- [EXERCISE] In the forum thread below, what car does the opening post say the passenger gets out of?

- [READING TEXT]
====================
For this you will need to get plenty of sleep so that your brain is full of energy and ready to assess the pax at each pickup. 

Be sure to have snacks, water, sodas, multiple phone chargers, magazines, dvd player, WiFi hotspot, mini fridge, first aid kit, allergy pen, gum, mints, and moist towelettes to accompany the sea food dinner you have already prepared. Also, have a second entree choice in case your pax is allergic to seafood, possibly a vegan choice as well. 

If you can prepare your passengers' taxes while driving, it would go well in obtaining that coveted five star. 

When the pax exits your Nissan Sentra, be sure to go ahead and grovel some. Offer them five dollars in cash just to let them know that you do not, in any way, consider yourself to be on the same level as them and the rest of mankind. Let them know, in no uncertain terms, that you are sub-human. 

Remember: It is all about the wow factor. Think of American Idol and how some singers come out and impress the judges and get the good reviews. This is what our pax want. We must make them laugh, cry, feel good, whatever it takes. When they get out of your car, they have had an epiphany and they are ready to conquer the world for they truly are masters of the universe... and we must recognize this.


----------



## DC_Uber_Lyft_Driver (Sep 2, 2014)

lol

Good post.


----------



## DC_Uber_Lyft_Driver (Sep 2, 2014)

I was thinking of playing this during the rides. Might bring in some extra tips too.

http://www.amazon.com/dp/B004U5E0JS/?tag=ubne0c-20


----------



## puber (Aug 31, 2014)

Alternatively, you can buy "Hacker's guide for Dummies", hack into uber database and install a programm that changes all your ratings to five. 
Pay attention to mundane details.


----------



## scrurbscrud (Sep 11, 2014)

why in the hell does Uber even take chances allowing paying passengers to be rated anyway. just take their damn $$$ and move on. 

Shitty $$$ and friendly $$$ all counts the same in the end


----------



## Tommyo (Aug 18, 2014)

no kidding...


----------



## Greg (Sep 30, 2014)

most low star retings comes from lowlife demandind to be treated like kings. I don't treat my pasengers diferently.


----------



## uberfool (Sep 1, 2014)

I wear a low cut top when driving. 5 stars from men all the time.


----------



## Greg (Sep 30, 2014)

low cut on my chest won't do much


----------



## Emmes (Aug 27, 2014)

Then you are an "uber fool". lol


----------



## UL Driver SF (Aug 29, 2014)
====================
- [SOURCE MATERIAL]

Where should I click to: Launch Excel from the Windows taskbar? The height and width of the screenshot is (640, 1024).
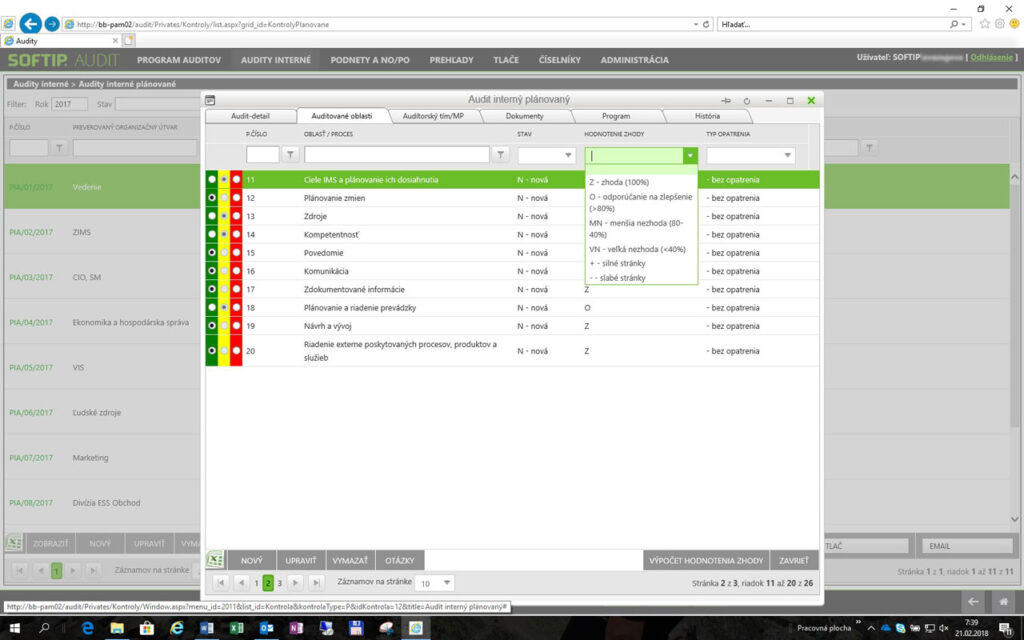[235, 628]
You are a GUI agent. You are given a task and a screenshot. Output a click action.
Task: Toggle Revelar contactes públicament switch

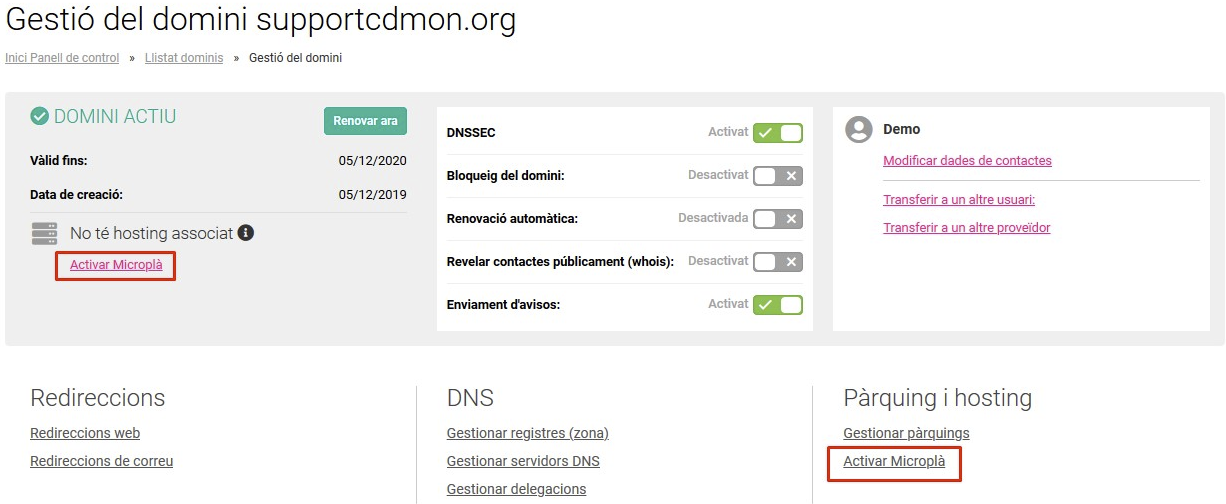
====================
- [FINISHED ANSWER] A Nissan Sentra.